I found these puppies yesterday, courtesy of Target. I haven’t decided what I’m going to name them yet, so if you have any suggestions feel free to comment (Note: If you submit “Foxy” or “Vixy” this blog isn’t for you).
Anyhoo, I noticed some problems with these onesie/footie pajamas, and I’d like the share them with you so you can avoid any onesie/footie pajama incidents.
1) Be Careful Eating Muffins: You never know when a rogue crumb is going to fall down your sleeve and end up trapped underneath your foot. This is why I proposed the idea of zippable feet openings for proper ventilation and trapped food release.
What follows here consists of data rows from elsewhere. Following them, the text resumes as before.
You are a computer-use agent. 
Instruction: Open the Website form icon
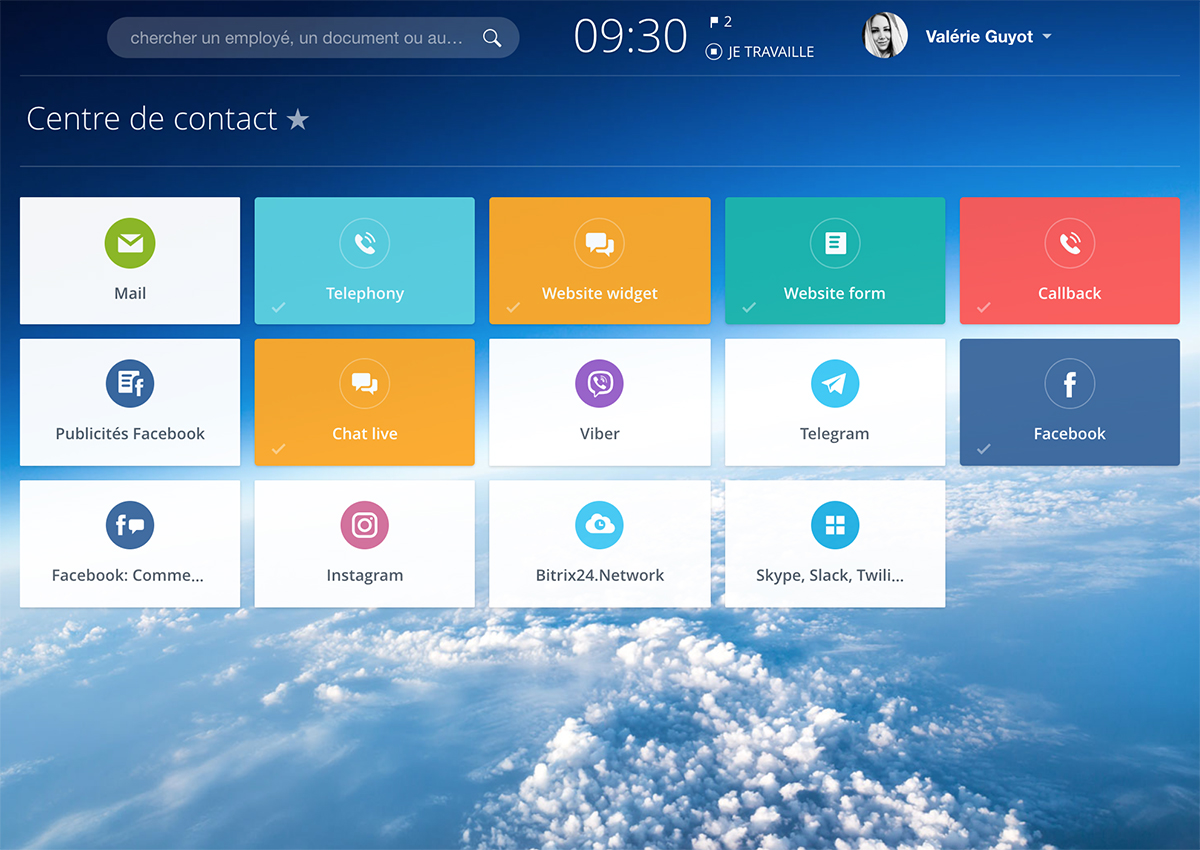pos(834,243)
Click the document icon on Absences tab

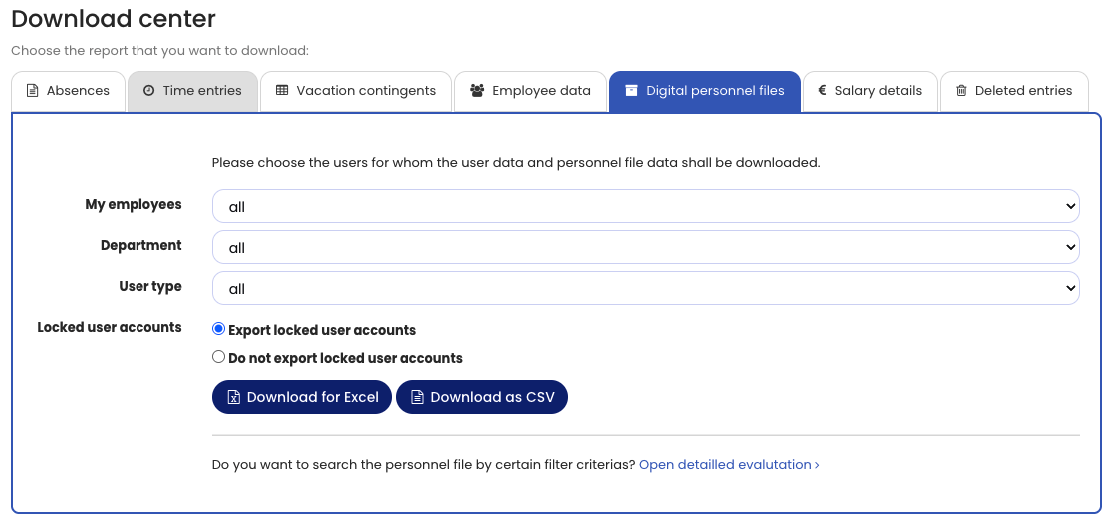click(x=32, y=91)
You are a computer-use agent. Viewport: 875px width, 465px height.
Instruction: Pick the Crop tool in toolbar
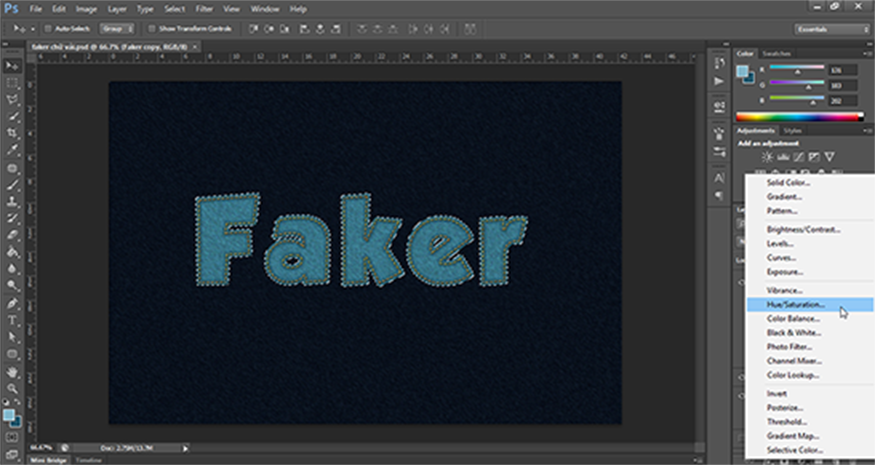pos(12,132)
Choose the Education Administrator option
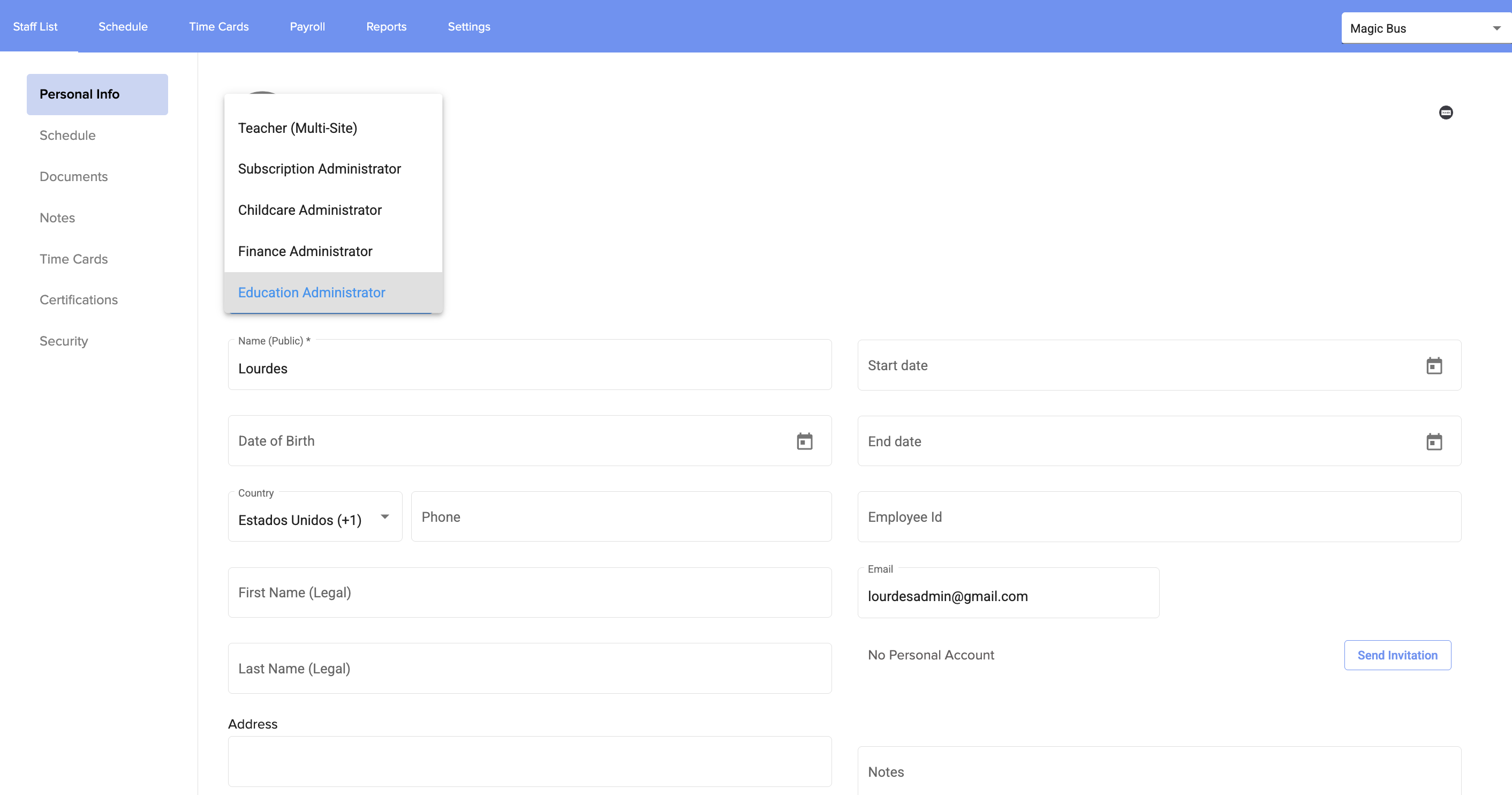The image size is (1512, 795). [311, 292]
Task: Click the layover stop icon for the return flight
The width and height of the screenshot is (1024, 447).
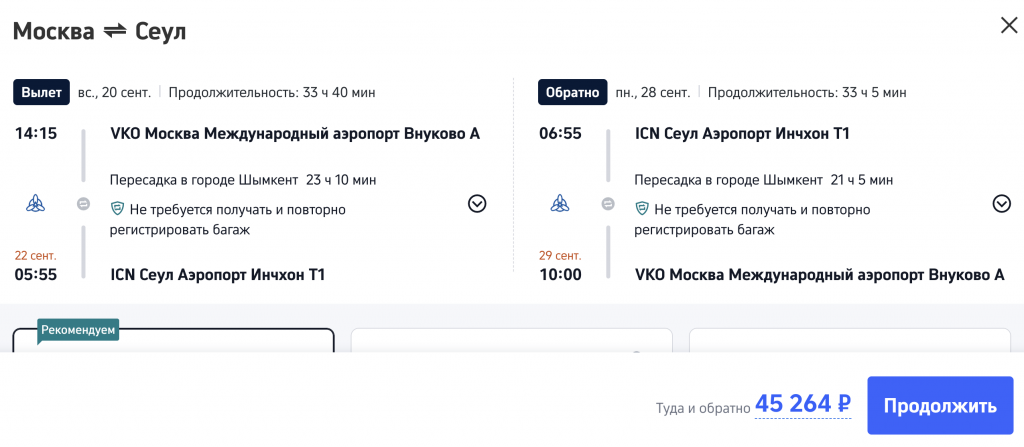Action: click(x=608, y=204)
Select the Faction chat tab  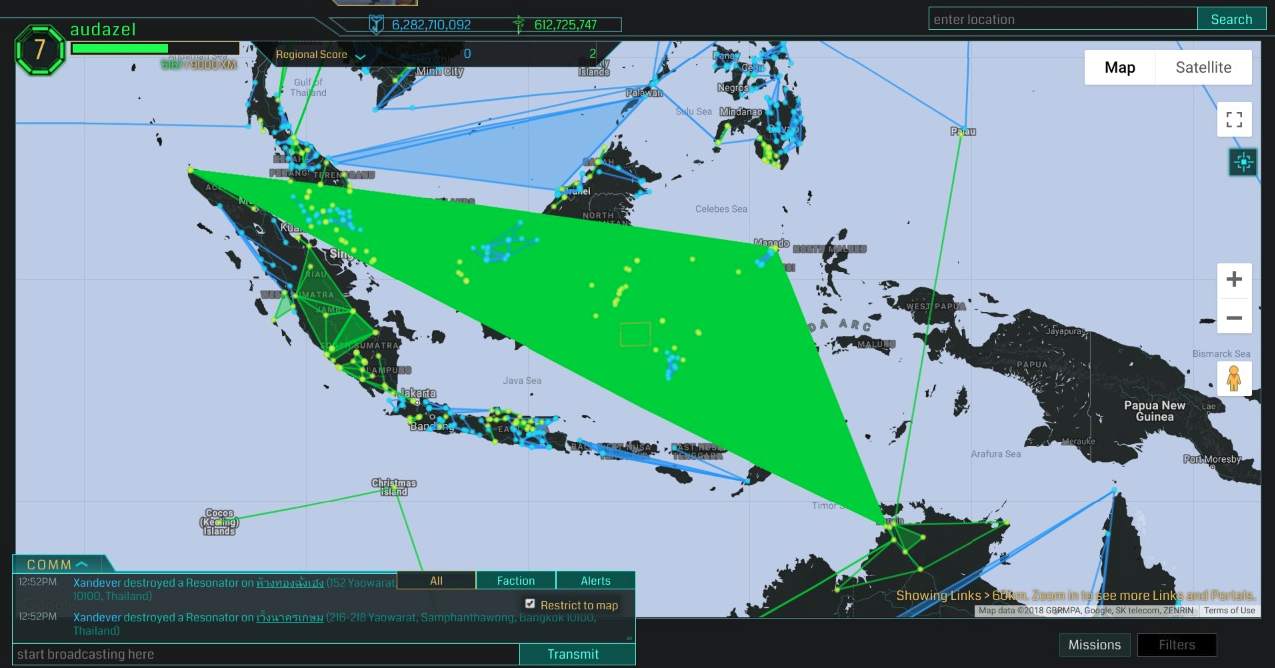(515, 580)
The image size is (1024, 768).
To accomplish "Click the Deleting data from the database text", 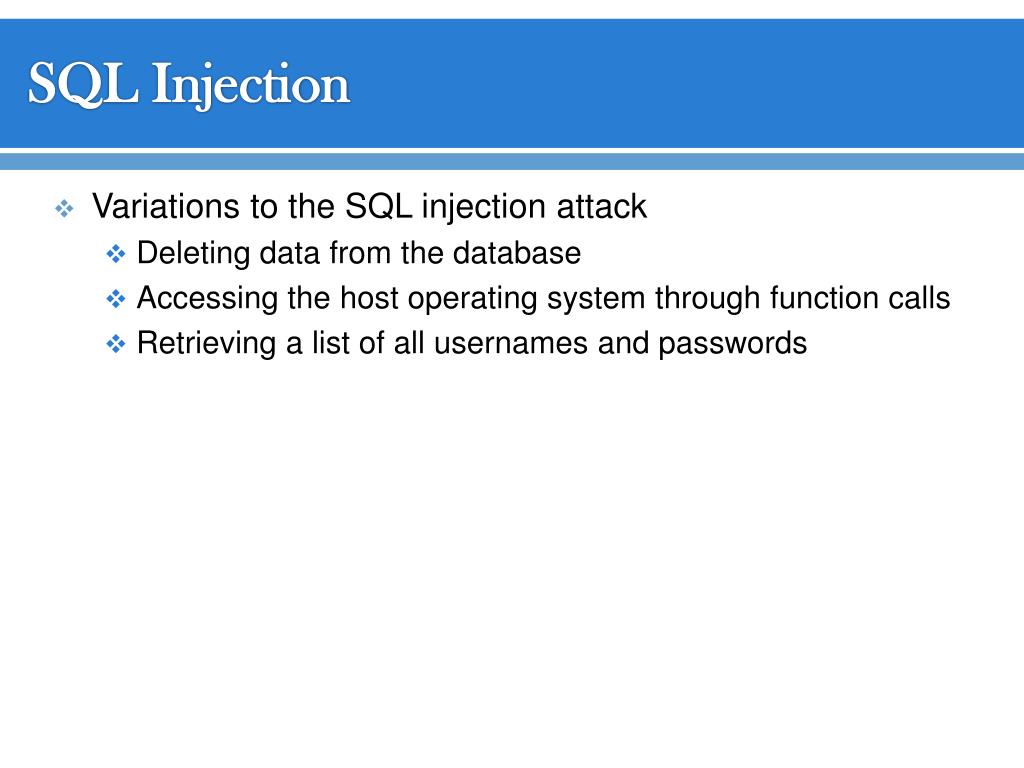I will (359, 253).
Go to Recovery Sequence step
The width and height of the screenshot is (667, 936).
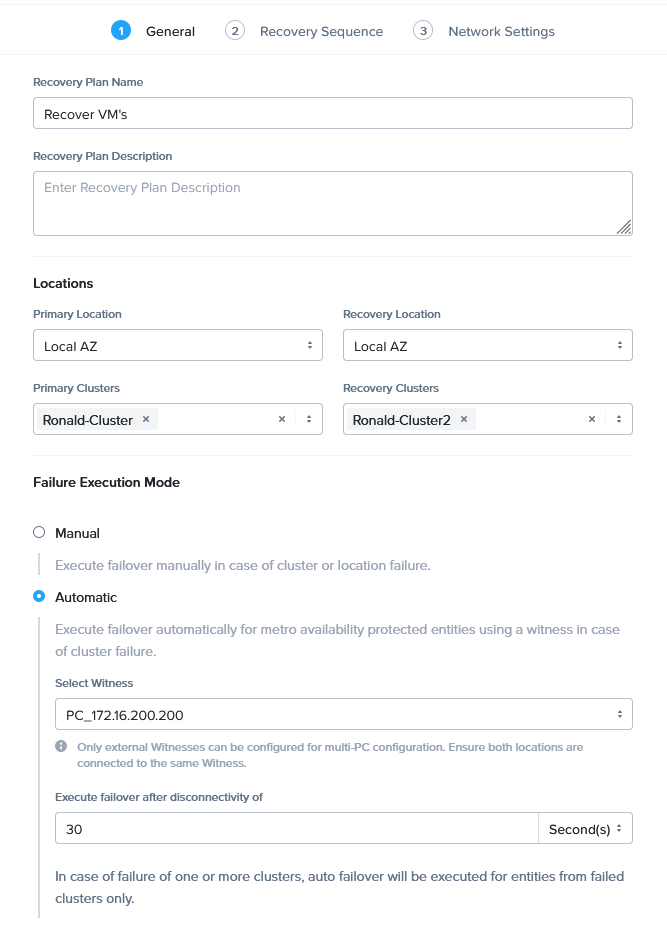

2) Be Careful of Toilets: If you’re like me, you choose to let nothing come between your baby skin and your fleece pajamas. This comes at a price, however. I unzipped my onesie and used the ladies room, but to my horror, my sleeve got sucked down the toilet. After much scrubbing with Dial soap and blowdrying with a 30 year old Conair, I am lead to my next tip…
3) Be Careful of the Ponch: Or as some charmers refer it to as a word that starts with “f” and rhymes with “shmoopah.” Waiting for the rest of my sleeve to dry, I tied the top half of the onesie around my wait. Footed pants should be a staple in everyone’s wardrobe but be careful ladies! It makes the mid-section a unflattering nod to the 2nd trimester.
So there you have it. Be sure to warn any of your loved ones who are thinking of purchasing a onesie/footie pajama set. (Or using the bathroom or going to the 90’s). Many blessed onesie nights to you!